Do Deployment Constraints Make LLMs Hallucinate Citations? An Empirical Study across Four Models and Five Prompting Regimes
This study addresses the critical problem of hallucinated citations by LLMs for researchers and practitioners using LLMs for academic text drafting and evidence synthesis, highlighting the need for post-hoc verification.
This paper investigates how deployment-motivated prompting constraints affect theability of LLMs to generate verifiable citations in a closed-book setting. Across 17,443 generated citations from four models and five prompting regimes, no model achieved a citation-level existence rate exceeding 0.475, with Temporal and Combo conditions causing the steepest drops.
LLMs are increasingly used to draft academic text and to support software engineering (SE) evidence synthesis, but they often hallucinate bibliographic references that look legitimate. We study how deployment-motivated prompting constraints affect citation verifiability in a closed-book setting. Using 144 claims (24 in SE&CS) and a deterministic verification pipeline (Crossref + Semantic Scholar), we evaluate two proprietary models (Claude Sonnet, GPT-4o) and two open-weight models (LLaMA~3.1-8B, Qwen~2.5-14B) across five regimes: Baseline, Temporal (publication-year window), Survey-style breadth, Non-Disclosure policy, and their combination.

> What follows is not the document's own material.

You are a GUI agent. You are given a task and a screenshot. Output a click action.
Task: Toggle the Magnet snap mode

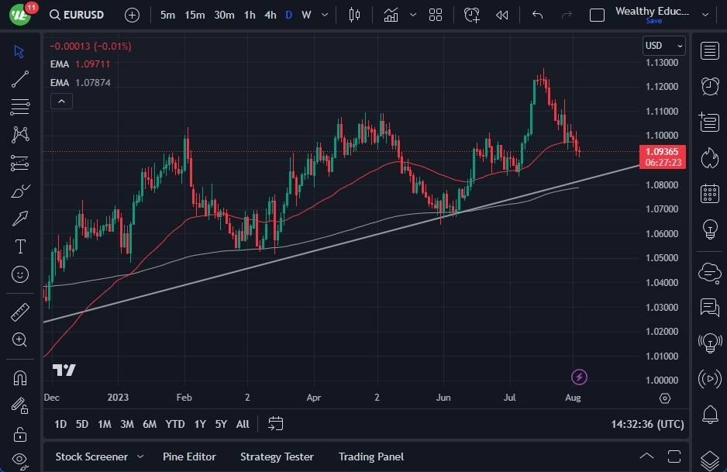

Across 17,443 generated citations, no model exceeds a citation-level existence rate of 0.475; Temporal and Combo conditions produce the steepest drops while outputs remain format-compliant (well-formed bibliographic fields). Unresolved outcomes dominate (36-61%); a 100-citation audit indicates that a substantial fraction of Unresolved cases are fabricated. Results motivate post-hoc citation verification before LLM outputs enter SE literature reviews or tooling pipelines.